## [RECORDED INFORMATION]
..............................
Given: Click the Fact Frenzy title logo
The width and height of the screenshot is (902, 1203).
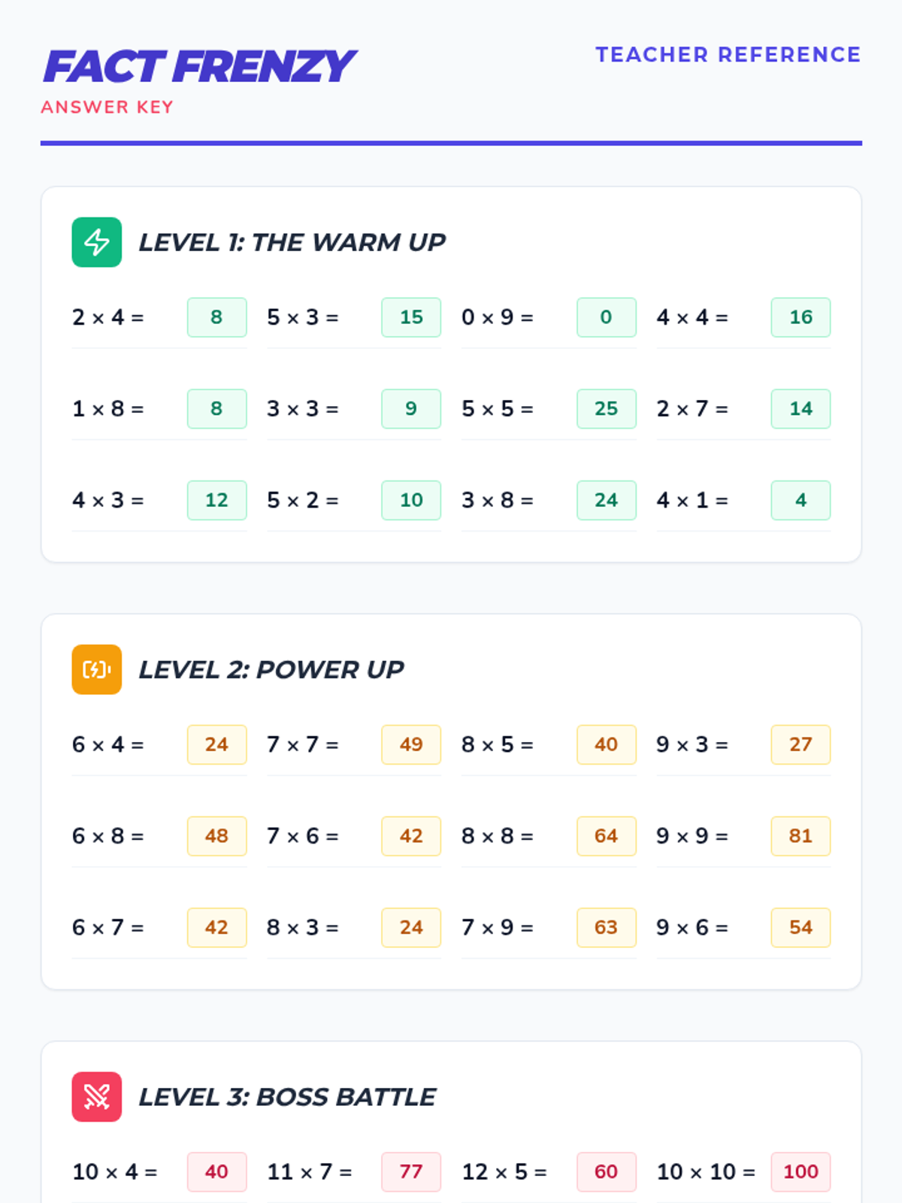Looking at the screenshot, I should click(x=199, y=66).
..............................
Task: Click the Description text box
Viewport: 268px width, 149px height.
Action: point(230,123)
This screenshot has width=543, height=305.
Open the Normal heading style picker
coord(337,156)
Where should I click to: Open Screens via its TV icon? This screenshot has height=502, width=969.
..............................
## [WORK TO BE COMPLETED]
Above this task is a listing. Restate, word for word and with nothing added, the lines from the one with "Open the Normal heading style picker" through the one with "Where should I".

## [YOUR SOLUTION]
Open the Normal heading style picker
coord(337,156)
Where should I click to: Open Screens via its TV icon? This screenshot has height=502, width=969.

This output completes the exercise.